(WORK INSTRUCTION): Report each line from the data below that holds the word "Given".

───── DATA FOR THIS TASK

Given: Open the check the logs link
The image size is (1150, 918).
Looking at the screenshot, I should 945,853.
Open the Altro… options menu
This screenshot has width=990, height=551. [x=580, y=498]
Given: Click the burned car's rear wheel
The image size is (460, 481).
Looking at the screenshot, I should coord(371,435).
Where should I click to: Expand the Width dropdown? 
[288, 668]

──────────
───── DATA FOR THIS TASK

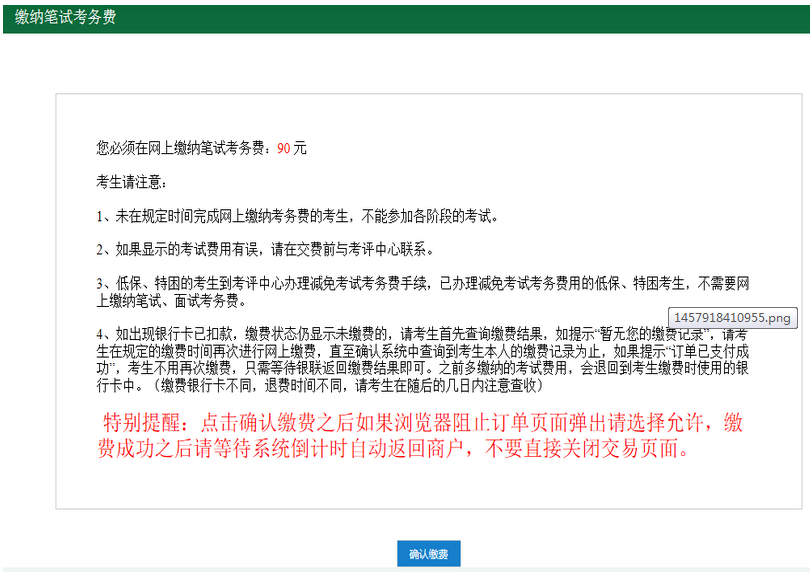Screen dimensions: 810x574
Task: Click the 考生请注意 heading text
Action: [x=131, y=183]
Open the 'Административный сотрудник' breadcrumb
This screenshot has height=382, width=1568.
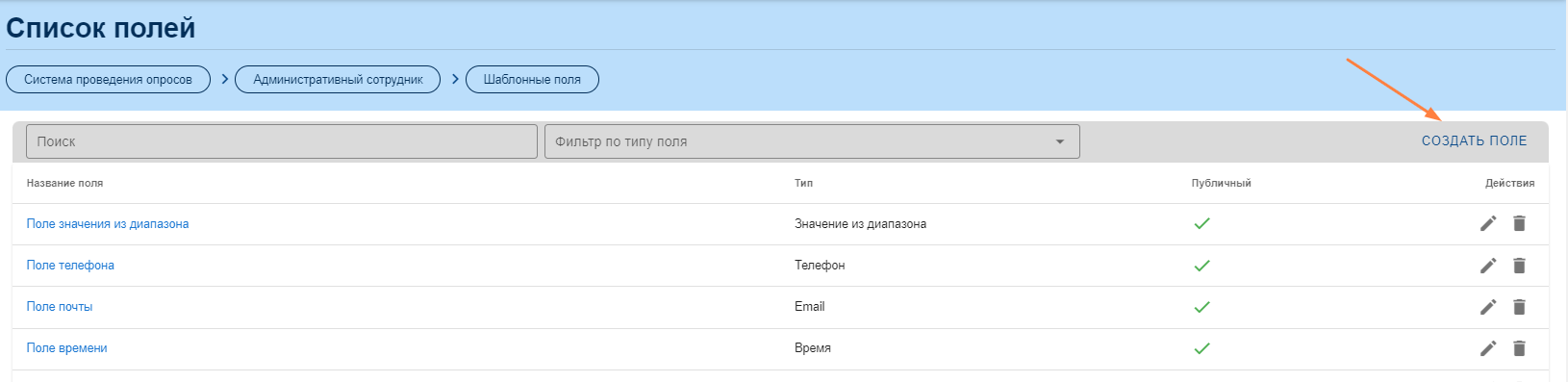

──────────

(COMPLETED TASK):
Given: Open the check the logs link
Given: Click the burned car's rear wheel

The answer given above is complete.